Si bien no se pudieron analizar todos los compuestos exclusivos de la ISF, el equipo de investigación identificó componentes de productos que se aplican a la piel; como lociones para las manos; y pesticidas que pueden entrar al cuerpo a través de la piel. Este descubrimiento podría sentar las bases para el uso de la técnica de microagujas para estudios dermatológicos y toxicológicos.

“Si desea observar lo que se acumula en la piel con el tiempo, esto puede proporcionar una forma de obtener información sobre ese tipo de exposiciones”, dijo Prausnitz. “Estos son materiales que pueden acumularse en los tejidos de nuestro cuerpo, pero no se encuentran en el torrente sanguíneo”.

Los investigadores también determinaron la farmacocinética de la cafeína y la farmacodinámica de la glucosa; ambas moléculas pequeñas -; de la ISF, lo que indica que esa información de biomarcadores dinámicos podría obtenerse de la técnica.

Esas mediciones sugirieron que ISF podría proporcionar un medio para monitorear continuamente dichos compuestos, aprovechando el hecho de que el líquido no se coagula.

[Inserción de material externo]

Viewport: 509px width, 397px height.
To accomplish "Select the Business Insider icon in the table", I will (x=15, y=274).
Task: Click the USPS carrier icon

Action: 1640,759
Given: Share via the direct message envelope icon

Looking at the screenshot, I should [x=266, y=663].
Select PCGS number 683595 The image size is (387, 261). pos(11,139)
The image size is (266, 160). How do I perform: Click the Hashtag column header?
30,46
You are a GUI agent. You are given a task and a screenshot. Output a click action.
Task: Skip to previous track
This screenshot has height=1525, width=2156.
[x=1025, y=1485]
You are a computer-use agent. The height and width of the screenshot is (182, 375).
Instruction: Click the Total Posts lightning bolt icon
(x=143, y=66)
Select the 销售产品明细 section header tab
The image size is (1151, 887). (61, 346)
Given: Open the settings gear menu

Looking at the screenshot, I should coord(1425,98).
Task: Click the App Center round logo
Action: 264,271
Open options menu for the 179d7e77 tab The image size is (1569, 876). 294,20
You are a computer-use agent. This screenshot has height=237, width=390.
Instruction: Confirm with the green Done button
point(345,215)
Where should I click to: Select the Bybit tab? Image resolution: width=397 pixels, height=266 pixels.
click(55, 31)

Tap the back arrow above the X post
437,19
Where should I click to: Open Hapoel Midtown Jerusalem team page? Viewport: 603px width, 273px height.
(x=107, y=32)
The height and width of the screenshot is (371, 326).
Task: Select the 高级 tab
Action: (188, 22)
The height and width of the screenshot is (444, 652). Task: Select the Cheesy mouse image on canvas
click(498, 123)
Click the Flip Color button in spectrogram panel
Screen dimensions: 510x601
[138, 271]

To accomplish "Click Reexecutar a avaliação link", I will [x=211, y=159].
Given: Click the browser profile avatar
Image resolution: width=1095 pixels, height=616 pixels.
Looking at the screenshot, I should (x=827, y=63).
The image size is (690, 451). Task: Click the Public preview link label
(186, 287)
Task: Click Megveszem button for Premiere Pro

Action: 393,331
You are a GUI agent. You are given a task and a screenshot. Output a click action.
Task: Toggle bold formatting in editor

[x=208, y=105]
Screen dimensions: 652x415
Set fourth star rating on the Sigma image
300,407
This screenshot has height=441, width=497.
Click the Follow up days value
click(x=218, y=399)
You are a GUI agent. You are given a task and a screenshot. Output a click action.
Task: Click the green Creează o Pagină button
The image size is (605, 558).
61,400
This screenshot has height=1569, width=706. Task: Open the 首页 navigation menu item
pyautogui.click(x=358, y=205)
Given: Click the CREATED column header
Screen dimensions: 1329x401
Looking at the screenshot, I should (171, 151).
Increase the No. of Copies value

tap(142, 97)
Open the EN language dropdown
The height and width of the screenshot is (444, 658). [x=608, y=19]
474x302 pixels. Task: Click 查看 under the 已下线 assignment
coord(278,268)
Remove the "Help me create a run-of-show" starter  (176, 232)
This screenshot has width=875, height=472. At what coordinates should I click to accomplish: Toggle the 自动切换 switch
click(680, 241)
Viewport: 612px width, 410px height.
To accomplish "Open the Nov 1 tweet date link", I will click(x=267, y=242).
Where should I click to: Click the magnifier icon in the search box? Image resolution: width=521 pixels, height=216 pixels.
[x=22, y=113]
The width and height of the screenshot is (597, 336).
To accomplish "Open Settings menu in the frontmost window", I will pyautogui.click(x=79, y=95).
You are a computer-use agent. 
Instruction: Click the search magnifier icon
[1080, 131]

“Nos alentó haber encontrado una buena correlación entre la glucosa en sangre y el líquido intersticial, lo que sugiere que podríamos tener un sistema de monitoreo continuo de glucosa basado en esta tecnología”, dijo Prausnitz. Un sistema basado en microagujas podría proporcionar una alternativa menos invasiva a los sensores de glucosa implantables existentes al permitir que los componentes de detección permanezcan en la superficie de la piel.

En investigaciones futuras, a Prausnitz le gustaría reducir el tiempo requerido para extraer el ISF y simplificar el proceso al eliminar la bomba de vacío. Un estudio adicional de los compuestos que se encuentran en el líquido también podría mostrar si tienen valor diagnóstico médico.

“Nos gustaría poner esta técnica basada en microagujas a disposición de la comunidad investigadora para que ISF esté disponible de forma rutinaria para su estudio”, dijo. “El líquido intersticial tisular podría ser una nueva fuente de biomarcadores que complementa las fuentes convencionales. Esta investigación proporciona un medio para estudiar esto más a fondo”.